CATHERINE O’HARA is ready to laugh.
The comedian looks just as you’d expect her to -- oval face, pointed chin, large mouth that seems to be perpetually smiling. Her blue Irish eyes, plenty mischievous at 52, flash as ideas come over cappuccino at the City Bakery in Brentwood. In bursts, she apologizes if she’s not communicating with perfect syntax.
“I’m all inflection, no grammar,” she says, laughing at herself.
Since making her name on the “SCTV” series (for which she shared a writing Emmy in the ‘80s), O’Hara has appeared in more than 35 movies, including “Home Alone” and “Beetlejuice.” She’s now perhaps best known as part of the versatile ensemble of improv aces in Christopher Guest’s mockumentary films.
“He doesn’t limit you in any way,” she says of Guest. “That’s one of the genius things about him. He does not say no. You feel like everything you have to offer is worthy.”

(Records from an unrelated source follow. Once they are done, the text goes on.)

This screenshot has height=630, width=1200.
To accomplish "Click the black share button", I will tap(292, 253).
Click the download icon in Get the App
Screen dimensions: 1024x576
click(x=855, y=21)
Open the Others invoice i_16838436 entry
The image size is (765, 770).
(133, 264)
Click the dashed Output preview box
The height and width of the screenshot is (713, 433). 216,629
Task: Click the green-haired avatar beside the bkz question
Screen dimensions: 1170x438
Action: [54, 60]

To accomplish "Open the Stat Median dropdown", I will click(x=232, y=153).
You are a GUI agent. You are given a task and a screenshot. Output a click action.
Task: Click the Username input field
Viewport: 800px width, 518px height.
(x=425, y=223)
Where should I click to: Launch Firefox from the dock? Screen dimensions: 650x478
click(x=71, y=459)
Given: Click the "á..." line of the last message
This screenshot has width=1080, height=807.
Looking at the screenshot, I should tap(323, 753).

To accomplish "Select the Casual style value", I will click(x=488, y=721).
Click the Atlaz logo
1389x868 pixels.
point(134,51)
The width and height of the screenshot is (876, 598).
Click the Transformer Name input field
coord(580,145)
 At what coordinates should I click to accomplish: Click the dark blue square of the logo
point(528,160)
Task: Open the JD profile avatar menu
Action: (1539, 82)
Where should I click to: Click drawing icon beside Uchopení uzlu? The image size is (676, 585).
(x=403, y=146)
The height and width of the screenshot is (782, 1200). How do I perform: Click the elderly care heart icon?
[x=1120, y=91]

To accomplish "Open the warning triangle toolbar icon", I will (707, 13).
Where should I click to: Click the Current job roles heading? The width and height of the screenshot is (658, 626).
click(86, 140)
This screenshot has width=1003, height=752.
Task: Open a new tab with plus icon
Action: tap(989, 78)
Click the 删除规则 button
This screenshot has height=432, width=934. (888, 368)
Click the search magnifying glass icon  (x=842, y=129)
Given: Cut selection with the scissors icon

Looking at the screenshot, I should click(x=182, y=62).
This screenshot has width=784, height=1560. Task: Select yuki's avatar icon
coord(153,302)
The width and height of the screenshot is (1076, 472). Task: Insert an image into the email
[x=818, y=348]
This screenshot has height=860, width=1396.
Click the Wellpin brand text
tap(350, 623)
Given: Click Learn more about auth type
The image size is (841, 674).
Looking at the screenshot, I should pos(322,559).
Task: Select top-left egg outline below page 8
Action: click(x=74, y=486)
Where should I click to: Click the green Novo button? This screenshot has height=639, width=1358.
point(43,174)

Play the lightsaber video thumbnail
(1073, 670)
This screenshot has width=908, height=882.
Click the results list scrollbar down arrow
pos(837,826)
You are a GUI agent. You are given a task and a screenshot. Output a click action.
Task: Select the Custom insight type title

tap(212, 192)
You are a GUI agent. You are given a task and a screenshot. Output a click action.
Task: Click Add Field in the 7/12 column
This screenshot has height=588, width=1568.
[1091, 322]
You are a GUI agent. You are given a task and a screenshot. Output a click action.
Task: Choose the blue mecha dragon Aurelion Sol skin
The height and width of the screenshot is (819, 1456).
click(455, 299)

O’Hara has created some of the most memorable characters in those movies’ affectionately oddball menageries. In “Waiting for Guffman,” her small-town aspiring actress earnestly explained how her husband was helping her ignore her instincts. As an ebullient housewife in “Best in Show,” she seemed to find extremely, uh, grateful male acquaintances from her past everywhere she went, to her mild-mannered husband’s consternation. In “A Mighty Wind,” her fading folk singer moodily warbled about catheters, accompanying herself on autoharp.
“It’s great to have people come up to me and say, ‘I hear [Guest] is doing another movie, are you in it?’ ” she says. “It’s nice that people care about what you’re doing.”
This month, O’Hara and the gang -- including Eugene Levy, Harry Shearer and Parker Posey -- can be seen in Guest’s “For Your Consideration,” about an independent film production that catches wind of Oscar rumors. While this one is not in the mockumentary format, it’s still entirely improvised except for scenes from the film-within-the-film, a World War II period melodrama in the American South called “Home for Purim.”
In “For Your Consideration,” which opens in L.A. on Nov. 17, O’Hara displays excruciating moments of hope and cathartic rants as the unheralded veteran actress Marilyn Hack, who sees herself as nothing more than a blue-collar worker until whispers of Oscar recognition work their magic on her.
“Until the door is opened, I don’t think she even flirts with that idea,” O’Hara says. “I think she did years ago, but now [she’s more] ‘I’m lucky to work, I’m not part of that world.’ ... She protests too much.”
As the second-youngest of seven kids, O’Hara comes by her humor naturally. “With a big family, you have to be quick and funny to get your word in at the table,” she says of her family in Toronto.
The actress says her mother is a great storyteller and her late father frequently told jokes. Her sister, Mary Margaret O’Hara, is a singer-songwriter; one brother was a company member in the Second City comedy troupe with Catherine and another brother is a writer. Their father was initially reticent about Catherine becoming an actress until “people at my dad’s job told him they’d seen me on TV. Dad was like, ‘Oh, OK, it’s a job.’ ”
Now, she and her husband, director Bo Welch, have two kids, who seem quite prepared to take over as family cutups. “My kids are very funny,” she says. “The other day ... I was getting mad at [my 9-year-old] and he was getting mad at me, and out of nowhere he said, ‘So I guess you’ll be taking care of yourself when you get old.’ ”
She giggles with impish pride at the precocious prophecy of vengeance. But despite her proclivity for laughter and the looseness of improvisation on the sets with Guest and company, O’Hara insists the ensemble rarely loses takes to breaking up.
“Because it’s improvisation, that moment will never happen the same way again,” she says. “The people you’re working with might come up with something so beautiful and funny, a beautiful gift from heaven, and if you laugh, you’ve blown that take.”
Although the dialogue is pulled out of the ether, the actors go through extensive preparation to flesh out their characters. So while much of O’Hara’s back story for Marilyn may never show up on-screen, her performance is informed by those submerged details.
“I wonder what [Marilyn] does at home, I wonder if she’s alone. Does she have a lot of cats? Except we don’t want to have a lot of cats on the set, so we [decide] I’m allergic to them and I’ll die if I’m near one, but I love cats so I have cat things all over my home,” O’Hara says.
Even in a comedy, that approach lends a realism to the proceedings that can make her character’s ups and downs painfully authentic. She’s delighted to squeal on her husband for crying when he saw the movie -- both times.
“I haven’t made him cry enough!” she declares, laughing.